O Brasil, normalmente, é o 2º produtor mundial da leguminosa, atrás da Índia. Cultura de ciclo (plantio/colheita) curto, em torno de 90 dias, plantamos três safras anuais, em variedades e regiões diversas, com predominância dos grãos da variedade carioca (este ano, olímpico), preto (melhor, afrodescendente), guandu, caupi, corda, fradinho, e outros 40 mais.

Levantamentos da CONAB avaliam separadamente as três safras e três de suas classificações: carioca, preto e caupi (exclusivo do Nordeste). O IBGE simplifica, é feijão, e pronto.

Nos últimos seis anos (2010/11 a 2015/16), somadas as três safras, a área plantada com feijão caiu 24%, para 3,0 milhões de hectares; a produção 15%, de 3,7 para 3,2 milhões de toneladas; enquanto a produtividade (kg/ha) cresceu 12%.

Em termos regionais, o Centro-Sul responde por 66% do plantio, o Centro-Oeste, 13%, e o Nordeste, 21%.

A primeira safra, o “feijão das águas”, é plantado entre agosto e dezembro; a segunda, o “feijão da seca”, de janeiro a março; e a terceira, menor, plantio irrigado, entre abril e junho.

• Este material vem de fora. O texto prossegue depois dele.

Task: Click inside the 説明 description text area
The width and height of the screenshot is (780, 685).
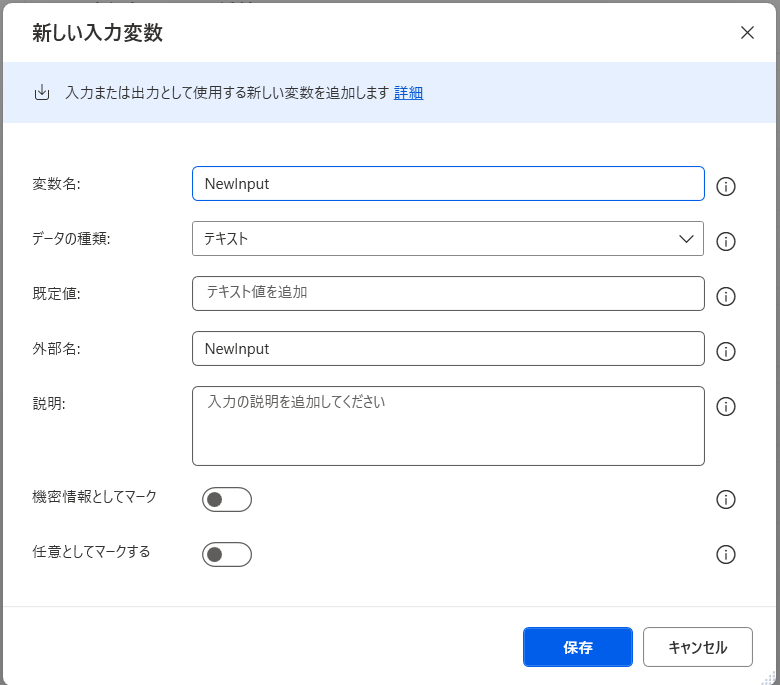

Visto assim do alto, era para faltar feijão no Brasil? Não, não era, mas o estamos importando a preços muito mais caros dos que, historicamente, pagamos a nossos produtores.

Vou mais longe, não tendo nevado durante meses nas regiões de plantio, nem mesmo os maus períodos climáticos são graves a ponto de justificarem escassez e preço estratosférico. Condições estruturais e bom planejamento e apoio ao maior segmento produtor, que fornece 70% do abastecimento, garantiriam qualquer maior paulada. De quem falo? Ora, da agricultura familiar, agora sem ministério.

Na última safra, que agora usam para justificar o problema, realmente houve problemas climáticos em algumas regiões, principalmente no Nordeste. A perda foi de 9% em relação ao ano anterior, ou 100 mil toneladas de produto. Praticamente toda ela se deu naquela região. Conjuntura pura e simples incapaz para tanto alarde.

No mais, a queda na área plantada, ainda mais que pouco amenizada pelo aumento da produtividade, pois em áreas de agricultura familiar, está se tornando estrutural.

Não está valendo a pena plantar feijão, prefere-se soja e milho. Ainda mais que 70% do abastecimento dessa cultura sai da agricultura familiar, menos produtiva, pouco apoiada tecnicamente, e sem garantia de comercialização.

Não é de hoje que a produção agrícola voltada aos alimentos de mercado interno tem sido relativizada a favor dos itens de exportação.

Apenas teve certa retomada na demanda, entre 2003 e 2013, período acentuado de inserção social por emprego, renda e programas sociais, que fizeram o perfil de consumo das famílias brasileiras apontar mudanças.

Os abaixo da linha de pobreza passaram a ter acesso aos feijão, arroz e farinhas. Os menos miseráveis, os compuseram com ração de maior valor, carnes, frutas e produtos industrializados.

Daí, nos últimos 15 anos, produção e preços de feijão se alternarem em etapas de baixas e altas e, frequentemente, servirem de “vilões da inflação”.

Nos últimos seis meses, segundo o Instituto de Economia Agrícola, houve 231% de variação de preço. Hoje, o produtor de feijão carioca está recebendo R$ 520,00 pela saca de 60 kg, e o do preto R$ 300,00. Respectivamente, R$ 8,67 e R$ 5,00 por quilo.

Vocês sabem o quanto estão pagando nos supermercados.